Na manhã desta segunda-feira (25), trabalhadores e trabalhadoras sem terra do Mato Grosso ocuparam a sede do INCRA (Instituto Nacional de Colonização e Reforma Agrária), em Cuiabá. Entre as principais reivindicações do Movimento, está o assentamento imediato de cerca de 2000 famílias acampadas no estado.


De acordo Dê Silva, da coordenação regional do MST, o objetivo da ocupação é pressionar o Instituto para uma efetivação de assentamentos e adequação de infraestrutura daqueles já existentes.


“Em Mato Grosso se consolidaram assentamentos sem infraestrutura adequada, nem possibilidades de subsistência ou acesso a créditos, saúde e outras necessidades básicas.

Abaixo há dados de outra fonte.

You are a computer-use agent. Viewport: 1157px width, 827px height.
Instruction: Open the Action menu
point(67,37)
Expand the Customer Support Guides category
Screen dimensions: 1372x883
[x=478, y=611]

Por isso, nossa luta permanece firme e forte, para fazer valer nossos direitos e aqueles de toda a classe trabalhadora brasileira”, explicou.


Dê Silva também expressou a solidariedade do MST a outros movimentos que ocorrem no estado, como a greve dos professores e funcionários públicos e a ocupação das escolas pelos estudantes.


“Expressamos nosso apoio às lutas de toda a classe trabalhadora, contra a política violenta e entreguista do governo Pedro Taques”, ressaltou.


Jornada Nacional de Luta contra o Golpe e pela Reforma Agrária


O ato integra a ‘Jornada Nacional de Luta contra o Golpe e pela Reforma Agrária’, que desde o dia 22 de julho ocorre em todo o país. O Movimento se manifesta contra o governo interino golpista de Michel Temer, que além de ser ilegítimo, vem acompanhado por inúmeros retrocessos político-sociais, como a extinção de vários ministérios, os cortes de orçamento nas áreas de saúde, educação e políticas públicas e a criminalização dos movimentos sociais, entre outros.


Entre as reivindicações listadas, está o direito à segurança e soberania alimentar, sem agrotóxicos nem transgênicos, uma educação e saúde pública de qualidade e uma Reforma Agrária verdadeira e eficaz. Atualmente existem cerca de 90 mil famílias do MST acampadas pelo Brasil, a espera para serem assentadas.


O Movimento expressa seu apoio com todos os movimentos em luta pela classe trabalhadora, e denuncia o genocídio dos povos indígenas por jagunços contratados pelo agronegócio e tolerados Estado, sem nenhuma medida que faça respeitar seus direitos, como é o caso dos Guarani-Kaiowá em Mato Grosso do Sul.